朝食には遅く、昼食には早い今のような中途半端な時間に店を開けているのは、この時間帯に食事を摂りたいと言う冒険者が存外多いからだ。
その証拠に、
「おお、リン! 帰って来ていたのか」
カランカランとドアベルが鳴り、男女ペアの冒険者が入って来た。
リンとほぼ同時期に冒険者になり一緒にハンスの指導を受けた、言わばリンの同期かつ同志である。
「今回は北の宿場町までの往復だったか。お疲れさんだったな」
マルコスにサンドイッチと紅茶を頼んだ2人は、当たり前の顔でリンの両隣に座る。
「そっちもねー、アルビレオ、ゲルダ。どう? 面白い新人は居た?」
「今回はみんな良くも悪くも素直だったな。ゲルダの冗談を真に受けていた」
飄々と肩を竦める小柄な男性が、アルビレオ。
ゆるくウェーブの掛かったハニーブロンドにピンク色の瞳の、どこに出しても恥ずかしくない紅顔の美少年──に見える年齢不詳の人物である。
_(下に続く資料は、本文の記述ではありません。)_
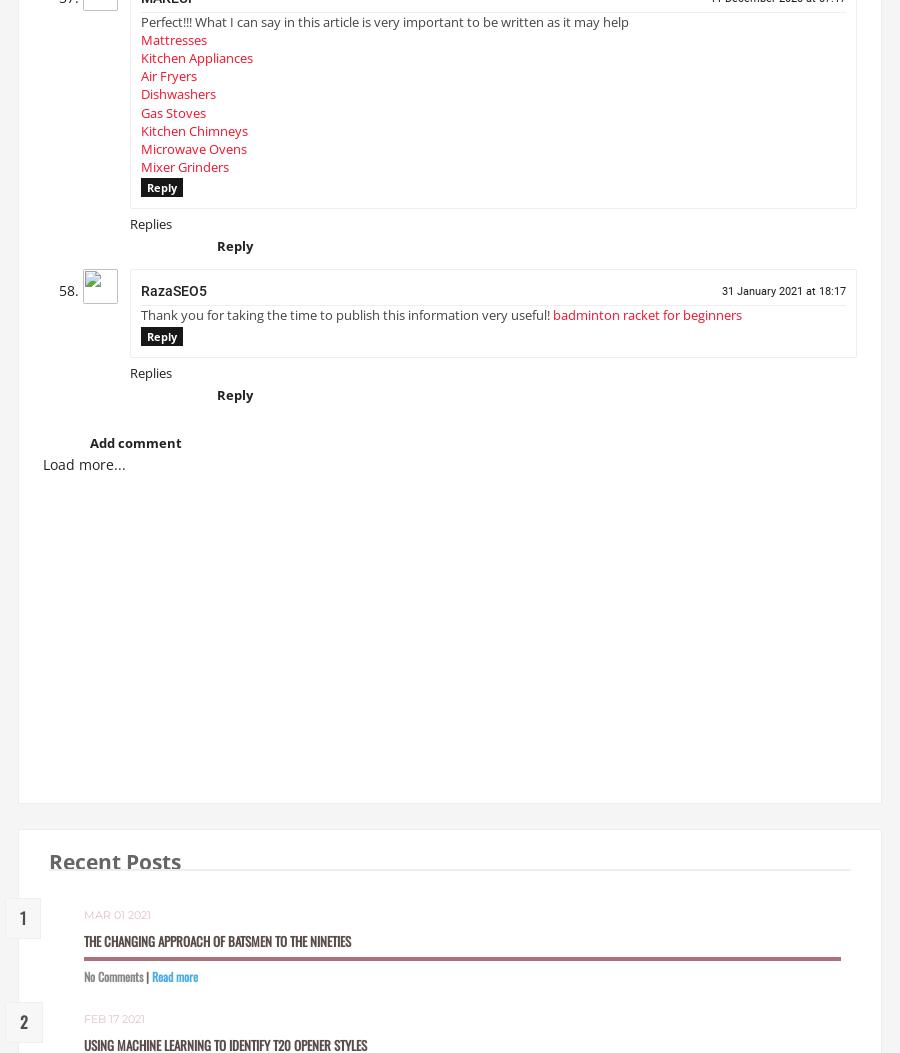  I want to click on 'Kitchen Chimneys', so click(141, 138).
10代半ばにしか見えないその見た目は、8年前、リンと一緒に新人教育を受けた時から全く変わっていない。
それもそのはず。
「ああでも、ハーフエルフは1人居たぞ。里が嫌になって、はるばる海を越えてやって来たらしい」
私と同じだな!と笑うアルビレオの耳は、ほんのり尖っている。
彼はハーフエルフ──より正確に言うと、ヒューマンとエルフのハーフである。
長命なエルフの特性を持つため、『ヒューマンの外見年齢』とは実年齢が一致しない。本人の申告では『おおよそ200歳』とのことで、子ども扱いされても笑って受け流す度量の持ち主だ。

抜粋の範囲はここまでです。